PageRank is a link analysis algorithm that was developed by Larry Page and Sergey Brin, the founders of Google. It is designed to rank web pages in a way that reflects their importance or influence based on the structure of the web, particularly the number and quality of links pointing to a page.

## Problem Description

The code provided implements the PageRank algorithm on a small 4-page web graph using the following steps:

1. **Web Graph Representation**: The web graph is represented as an adjacency matrix, where rows represent source pages, columns represent target pages, and a link from page i to page j is represented by a 1 in the matrix at (i, j).

2. **Calculating Out-Degree**: The out-degree of each page is calculated, which is the number of links originating from that page.

3. **Initializing PageRank**: PageRank values are initialized uniformly for all pages.

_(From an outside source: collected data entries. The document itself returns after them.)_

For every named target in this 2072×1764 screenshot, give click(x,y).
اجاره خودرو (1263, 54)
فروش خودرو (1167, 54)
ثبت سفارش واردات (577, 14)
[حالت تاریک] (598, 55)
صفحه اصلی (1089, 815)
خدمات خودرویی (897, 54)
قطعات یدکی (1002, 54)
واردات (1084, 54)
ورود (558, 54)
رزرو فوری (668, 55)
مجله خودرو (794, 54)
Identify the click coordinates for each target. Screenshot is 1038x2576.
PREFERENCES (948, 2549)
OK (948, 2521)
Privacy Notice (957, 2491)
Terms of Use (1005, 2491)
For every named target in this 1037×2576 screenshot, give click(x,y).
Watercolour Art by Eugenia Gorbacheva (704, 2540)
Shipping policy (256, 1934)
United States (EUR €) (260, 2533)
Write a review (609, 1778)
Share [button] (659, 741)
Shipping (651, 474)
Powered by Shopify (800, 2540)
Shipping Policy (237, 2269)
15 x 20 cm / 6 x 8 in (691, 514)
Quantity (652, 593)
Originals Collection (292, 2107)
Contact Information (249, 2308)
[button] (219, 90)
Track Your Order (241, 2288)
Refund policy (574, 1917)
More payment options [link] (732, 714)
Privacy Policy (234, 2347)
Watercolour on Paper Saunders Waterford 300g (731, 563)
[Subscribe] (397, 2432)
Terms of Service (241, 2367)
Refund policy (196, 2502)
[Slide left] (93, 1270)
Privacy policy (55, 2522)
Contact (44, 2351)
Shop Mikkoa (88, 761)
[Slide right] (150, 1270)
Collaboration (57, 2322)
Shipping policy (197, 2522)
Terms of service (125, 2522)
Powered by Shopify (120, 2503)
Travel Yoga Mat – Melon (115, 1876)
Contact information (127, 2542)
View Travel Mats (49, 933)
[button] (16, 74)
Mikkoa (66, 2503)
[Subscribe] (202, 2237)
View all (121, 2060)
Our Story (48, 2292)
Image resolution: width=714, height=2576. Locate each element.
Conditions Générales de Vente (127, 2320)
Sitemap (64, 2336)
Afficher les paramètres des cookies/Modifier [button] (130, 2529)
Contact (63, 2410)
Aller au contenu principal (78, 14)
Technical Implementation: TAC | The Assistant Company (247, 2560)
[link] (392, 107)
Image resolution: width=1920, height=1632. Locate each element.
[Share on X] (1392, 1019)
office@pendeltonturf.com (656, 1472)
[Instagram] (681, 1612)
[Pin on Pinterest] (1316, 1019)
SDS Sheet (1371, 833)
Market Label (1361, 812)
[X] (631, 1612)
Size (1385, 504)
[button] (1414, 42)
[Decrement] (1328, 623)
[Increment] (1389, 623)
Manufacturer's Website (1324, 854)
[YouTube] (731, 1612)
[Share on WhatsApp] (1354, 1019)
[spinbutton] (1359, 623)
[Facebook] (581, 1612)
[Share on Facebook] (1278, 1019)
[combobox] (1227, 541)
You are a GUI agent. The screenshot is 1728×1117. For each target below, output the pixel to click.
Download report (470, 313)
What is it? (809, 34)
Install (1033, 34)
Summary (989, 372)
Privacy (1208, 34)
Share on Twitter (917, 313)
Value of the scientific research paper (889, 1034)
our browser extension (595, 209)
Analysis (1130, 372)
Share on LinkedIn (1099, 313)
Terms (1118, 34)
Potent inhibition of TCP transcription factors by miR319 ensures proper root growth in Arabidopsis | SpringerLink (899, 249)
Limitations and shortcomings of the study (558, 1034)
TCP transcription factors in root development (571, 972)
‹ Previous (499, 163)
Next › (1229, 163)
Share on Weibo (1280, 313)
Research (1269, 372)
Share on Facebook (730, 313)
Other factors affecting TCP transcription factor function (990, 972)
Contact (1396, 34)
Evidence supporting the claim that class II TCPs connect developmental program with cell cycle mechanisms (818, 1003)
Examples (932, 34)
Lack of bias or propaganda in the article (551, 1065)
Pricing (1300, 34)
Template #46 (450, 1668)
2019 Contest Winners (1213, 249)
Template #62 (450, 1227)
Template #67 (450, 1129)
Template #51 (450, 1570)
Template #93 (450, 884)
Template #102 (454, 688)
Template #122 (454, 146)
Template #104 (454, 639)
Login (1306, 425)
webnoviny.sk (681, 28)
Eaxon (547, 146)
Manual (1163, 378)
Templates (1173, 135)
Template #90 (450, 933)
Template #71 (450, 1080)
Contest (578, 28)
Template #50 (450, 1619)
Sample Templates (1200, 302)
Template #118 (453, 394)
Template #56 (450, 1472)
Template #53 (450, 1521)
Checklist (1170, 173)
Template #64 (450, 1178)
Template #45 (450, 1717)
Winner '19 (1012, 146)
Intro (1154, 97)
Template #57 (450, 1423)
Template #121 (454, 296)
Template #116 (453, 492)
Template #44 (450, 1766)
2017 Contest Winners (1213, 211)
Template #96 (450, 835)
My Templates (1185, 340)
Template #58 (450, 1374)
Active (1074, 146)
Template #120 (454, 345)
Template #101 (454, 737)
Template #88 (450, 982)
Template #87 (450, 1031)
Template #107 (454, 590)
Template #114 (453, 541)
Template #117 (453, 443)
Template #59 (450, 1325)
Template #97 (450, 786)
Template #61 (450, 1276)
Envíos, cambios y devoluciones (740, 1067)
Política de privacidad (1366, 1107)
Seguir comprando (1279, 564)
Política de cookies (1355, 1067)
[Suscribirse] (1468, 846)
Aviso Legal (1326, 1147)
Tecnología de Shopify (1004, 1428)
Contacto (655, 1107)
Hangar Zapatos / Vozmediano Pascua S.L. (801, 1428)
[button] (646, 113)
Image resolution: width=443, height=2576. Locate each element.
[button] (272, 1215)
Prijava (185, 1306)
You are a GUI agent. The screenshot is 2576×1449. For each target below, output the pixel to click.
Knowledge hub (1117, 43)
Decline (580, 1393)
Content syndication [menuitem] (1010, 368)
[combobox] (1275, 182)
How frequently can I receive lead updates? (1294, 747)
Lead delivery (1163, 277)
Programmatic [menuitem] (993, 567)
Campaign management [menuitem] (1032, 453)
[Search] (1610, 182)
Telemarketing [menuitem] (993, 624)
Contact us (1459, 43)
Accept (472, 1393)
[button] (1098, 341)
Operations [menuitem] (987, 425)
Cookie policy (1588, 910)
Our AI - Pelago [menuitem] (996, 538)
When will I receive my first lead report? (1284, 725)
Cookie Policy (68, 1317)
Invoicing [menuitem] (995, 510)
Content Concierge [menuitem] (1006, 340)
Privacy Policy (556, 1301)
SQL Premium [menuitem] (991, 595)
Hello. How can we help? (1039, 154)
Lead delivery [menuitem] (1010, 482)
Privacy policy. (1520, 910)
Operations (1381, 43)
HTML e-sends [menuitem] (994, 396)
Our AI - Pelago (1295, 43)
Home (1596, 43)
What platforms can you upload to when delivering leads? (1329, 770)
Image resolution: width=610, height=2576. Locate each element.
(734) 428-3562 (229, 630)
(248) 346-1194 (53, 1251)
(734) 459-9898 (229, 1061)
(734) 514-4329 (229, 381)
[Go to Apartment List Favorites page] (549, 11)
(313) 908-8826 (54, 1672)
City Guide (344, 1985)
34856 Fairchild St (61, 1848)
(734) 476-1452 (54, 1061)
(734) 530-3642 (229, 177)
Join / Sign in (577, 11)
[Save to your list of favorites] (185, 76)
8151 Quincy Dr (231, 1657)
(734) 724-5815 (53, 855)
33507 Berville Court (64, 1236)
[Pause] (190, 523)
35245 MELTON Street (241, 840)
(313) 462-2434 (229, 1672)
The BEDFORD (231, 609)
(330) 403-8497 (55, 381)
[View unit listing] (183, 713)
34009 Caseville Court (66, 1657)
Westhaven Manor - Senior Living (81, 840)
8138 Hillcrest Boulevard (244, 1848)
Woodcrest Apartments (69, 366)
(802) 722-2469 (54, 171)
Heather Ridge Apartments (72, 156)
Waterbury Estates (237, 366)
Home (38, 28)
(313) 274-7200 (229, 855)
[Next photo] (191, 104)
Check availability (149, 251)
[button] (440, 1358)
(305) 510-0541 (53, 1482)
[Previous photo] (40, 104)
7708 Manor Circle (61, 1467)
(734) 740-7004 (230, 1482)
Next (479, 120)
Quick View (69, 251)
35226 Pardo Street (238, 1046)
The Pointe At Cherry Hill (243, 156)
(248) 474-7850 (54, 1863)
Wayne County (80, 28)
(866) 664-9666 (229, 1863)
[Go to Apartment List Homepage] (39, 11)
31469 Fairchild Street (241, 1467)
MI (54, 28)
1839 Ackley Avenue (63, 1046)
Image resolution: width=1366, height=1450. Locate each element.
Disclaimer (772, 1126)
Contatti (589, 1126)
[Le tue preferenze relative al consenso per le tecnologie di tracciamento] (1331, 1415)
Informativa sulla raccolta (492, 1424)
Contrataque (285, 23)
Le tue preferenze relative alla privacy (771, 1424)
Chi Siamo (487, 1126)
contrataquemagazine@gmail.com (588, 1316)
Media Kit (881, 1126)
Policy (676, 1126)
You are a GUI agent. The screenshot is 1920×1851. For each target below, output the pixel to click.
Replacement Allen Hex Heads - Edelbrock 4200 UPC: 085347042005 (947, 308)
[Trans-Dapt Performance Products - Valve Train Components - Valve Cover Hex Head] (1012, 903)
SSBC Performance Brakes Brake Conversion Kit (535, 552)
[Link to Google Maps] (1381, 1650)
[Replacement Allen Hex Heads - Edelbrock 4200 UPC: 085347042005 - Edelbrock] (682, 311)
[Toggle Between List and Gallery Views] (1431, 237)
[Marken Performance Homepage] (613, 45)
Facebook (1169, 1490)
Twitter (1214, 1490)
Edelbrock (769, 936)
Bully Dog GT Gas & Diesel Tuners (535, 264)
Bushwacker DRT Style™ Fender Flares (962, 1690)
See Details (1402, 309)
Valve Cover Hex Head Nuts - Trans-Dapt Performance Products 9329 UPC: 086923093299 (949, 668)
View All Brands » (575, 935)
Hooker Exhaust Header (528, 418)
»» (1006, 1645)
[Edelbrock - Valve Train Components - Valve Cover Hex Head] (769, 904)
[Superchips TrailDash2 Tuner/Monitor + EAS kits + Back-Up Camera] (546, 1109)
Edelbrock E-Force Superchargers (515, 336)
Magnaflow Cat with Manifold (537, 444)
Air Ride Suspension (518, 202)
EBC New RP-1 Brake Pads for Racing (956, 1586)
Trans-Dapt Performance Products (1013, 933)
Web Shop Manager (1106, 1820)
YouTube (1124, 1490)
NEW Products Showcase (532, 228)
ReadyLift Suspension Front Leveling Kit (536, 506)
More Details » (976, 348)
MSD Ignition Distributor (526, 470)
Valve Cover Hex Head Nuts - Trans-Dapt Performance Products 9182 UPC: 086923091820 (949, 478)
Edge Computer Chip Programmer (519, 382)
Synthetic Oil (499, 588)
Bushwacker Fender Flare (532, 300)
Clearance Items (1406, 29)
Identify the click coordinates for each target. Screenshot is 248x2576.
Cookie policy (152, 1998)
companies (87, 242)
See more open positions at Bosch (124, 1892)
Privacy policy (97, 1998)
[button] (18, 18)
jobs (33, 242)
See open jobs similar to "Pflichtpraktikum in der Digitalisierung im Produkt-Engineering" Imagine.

In this example, they are set to be equal.

4. **PageRank Damping Factor**: A damping factor is introduced to simulate the behavior of web surfers who might occasionally jump to random pages. In this example, the damping factor is set to 0.85.

5. **Iterative PageRank Calculation**: The PageRank values are iteratively updated. At each iteration, the PageRank of a page is recalculated based on the PageRank values of the pages linking to it and the damping factor.

6. **Final PageRank Values**: The final PageRank values are printed for each page.

### Input

The input for this problem is a web graph represented as an adjacency matrix. Each cell in the matrix indicates whether there is a link from one page to another.

### Output

The output is a set of PageRank values for each page in the web graph. These values indicate the importance and influence of each page within the graph.

### Potential Improvements

In practice, PageRank is applied to much larger web graphs. The algorithm can be improved and optimized for handling real-world datasets. Additionally, link quality and other factors can be incorporated into PageRank calculations for more accurate results.

---


In [1]:
import numpy as np
'''
Example web graph as an adjacency matrix
Rows represent source pages, columns represent target pages
A link from page i to page j is represented by a 1 in the matrix at (i, j)
'''
adjacency_matrix = np.array([
    [0, 1, 1, 0],
    [1, 0, 1, 0],
    [0, 1, 0, 1],
    [0, 0, 1, 0]
])

In [2]:
# Calculating out-degree of each page
out_degree = np.sum(adjacency_matrix, axis=1)

n_pages = len(adjacency_matrix)
initial_pagerank = np.ones(n_pages) / n_pages
damping_factor = 0.85

In [3]:
pagerank = initial_pagerank.copy()
for _ in range(10):
    new_pagerank = np.zeros(n_pages)
    for i in range(n_pages):
        for j in range(n_pages):
            if adjacency_matrix[j, i] == 1:
                new_pagerank[i] += pagerank[j] / out_degree[j]
    pagerank = (1 - damping_factor) * (initial_pagerank) + damping_factor * new_pagerank
    
for i, pr in enumerate(pagerank):
    print(f"Page {i + 1}: {pr:.4f}")

Page 1: 0.1483
Page 2: 0.2674
Page 3: 0.3817
Page 4: 0.2026


1. **Page 1: 0.1483**
   - This value represents the PageRank score for Page 1.
   - Page 1 has a relatively low PageRank score of 0.1483.
   - Page 1 has incoming links from Page 2 and Page 3.

2. **Page 2: 0.2674**
   - This value represents the PageRank score for Page 2.
   - Page 2 has a higher PageRank score than Page 1, indicating that it is considered more important.
   - Page 2 has incoming links from Page 1 and Page 3.

3. **Page 3: 0.3817**
   - This value represents the PageRank score for Page 3.
   - Page 3 has the highest PageRank score among all the pages.
   - Page 3 has incoming links from Page 2 and Page 4.
   - The high score indicates that Page 3 is considered the most important or influential page in the web graph.

4. **Page 4: 0.2026**
   - This value represents the PageRank score for Page 4.
   - Page 4 has a PageRank score of 0.2026, which is lower than Page 2 and Page 3 but higher than Page 1.
   - Page 4 has an incoming link from Page 3.

In the context of the PageRank algorithm:

- Pages with higher PageRank scores are considered more important or influential in the web graph.
- The PageRank algorithm takes into account both the number of incoming links to a page and the importance of the linking pages. A page with high-quality incoming links will have a higher PageRank.
- The damping factor (0.85 in this example) introduces a level of randomness, ensuring that all pages have a chance to receive PageRank, even if they have no incoming links.

The PageRank values represent the importance or influence of each page in the web graph based on the link structure and the PageRank algorithm's principles. Page 3 is the most influential in this specific example.